__Reading text__:
┌──
“Hedonic Engineer” Brian Jordan has wandered off the straight path and
is Nel mezzo del cammin di nostra vita (Midway along the journey of life),
when he falls madly in love with the luscious Rachel, a woman who should have a
warning sign stamped on her gorgeous behind that reads Lasciate ogni speranza, voi
ch’entrate: Abandon all hope ye who enter here! Upon her tail
hangs the tale of MacSheóinín’s wildly-word-rich, rollicking satire. The epigraph
disclaimer at the beginning of the novel comes from an interview in Vanity Fair
(March 1922), in which James Joyce, echoing Mark Twain’s threat to shoot anyone
searching for a motive or moral in Huckleberry Finn, says:
The pity is the public will demand and find a moral in my book—or worse they
may take it in some serious way, and on the honor of a gentleman, there is not a
single serious line in it.
└──
__Recorded information__:
┌──
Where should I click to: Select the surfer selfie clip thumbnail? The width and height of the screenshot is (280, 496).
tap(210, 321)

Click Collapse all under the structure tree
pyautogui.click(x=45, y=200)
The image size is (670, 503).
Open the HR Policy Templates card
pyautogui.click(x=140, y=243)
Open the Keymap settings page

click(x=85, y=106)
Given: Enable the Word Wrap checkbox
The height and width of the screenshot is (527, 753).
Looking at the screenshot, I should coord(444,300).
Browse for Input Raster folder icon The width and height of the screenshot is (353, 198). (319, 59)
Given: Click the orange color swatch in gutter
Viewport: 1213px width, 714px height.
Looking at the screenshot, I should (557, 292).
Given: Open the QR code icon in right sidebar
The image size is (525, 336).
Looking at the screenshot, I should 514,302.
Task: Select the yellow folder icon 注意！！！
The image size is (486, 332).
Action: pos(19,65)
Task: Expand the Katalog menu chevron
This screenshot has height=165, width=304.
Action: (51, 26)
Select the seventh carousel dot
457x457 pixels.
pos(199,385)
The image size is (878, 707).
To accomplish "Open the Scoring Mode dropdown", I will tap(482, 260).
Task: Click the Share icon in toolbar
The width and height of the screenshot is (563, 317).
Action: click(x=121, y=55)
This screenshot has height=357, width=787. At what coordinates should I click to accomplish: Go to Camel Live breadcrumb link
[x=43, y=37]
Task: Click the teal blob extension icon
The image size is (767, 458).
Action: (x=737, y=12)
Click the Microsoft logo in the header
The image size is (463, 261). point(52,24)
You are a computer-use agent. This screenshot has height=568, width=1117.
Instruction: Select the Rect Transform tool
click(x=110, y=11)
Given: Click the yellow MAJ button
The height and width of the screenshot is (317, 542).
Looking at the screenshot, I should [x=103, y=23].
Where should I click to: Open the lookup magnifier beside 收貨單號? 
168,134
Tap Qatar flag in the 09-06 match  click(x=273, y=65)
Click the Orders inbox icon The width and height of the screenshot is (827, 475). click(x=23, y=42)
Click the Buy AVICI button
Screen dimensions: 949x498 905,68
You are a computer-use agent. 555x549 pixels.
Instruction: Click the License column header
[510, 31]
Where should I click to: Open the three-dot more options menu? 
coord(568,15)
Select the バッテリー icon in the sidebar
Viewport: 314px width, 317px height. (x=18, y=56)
└──
Continue the passage about MacSheóinín's satirical novel from where it stops.

MacSheóinín’s novel is seriously unserious. He weaves his fable through a
perilous plotline that might have come out of The Sopranos or perhaps The
Godfather or any other clever gangster/Mafioso allegory dealing with love
and hate, good and evil, power and pissed-off impotence. Jordan is a partner in
several enterprises: drugs, booze, objets d’art, the foresaid
“hedonic enterprises,” real estate, blue chip stocks, precious metals,
two nightclubs—the rhapsodic list of financial shelters goes on and on, but
safe to say he hasn’t trusted his assets to any market that might pull a 2007
401K flip-flop and sink him when this or that flimsy bubble bursts. He’s a
smart man. He knows what he’s doing except when it comes to finding the woman
who might be best for him. Jordan, with little awareness and without wanting to,
proves what most men know instinctively: women who are too beautiful, desirable,
femme fatales (Lilith, Aphrodite, Helen of Troy) are almost certain to be a smitten
man’s pulchritudinous curse.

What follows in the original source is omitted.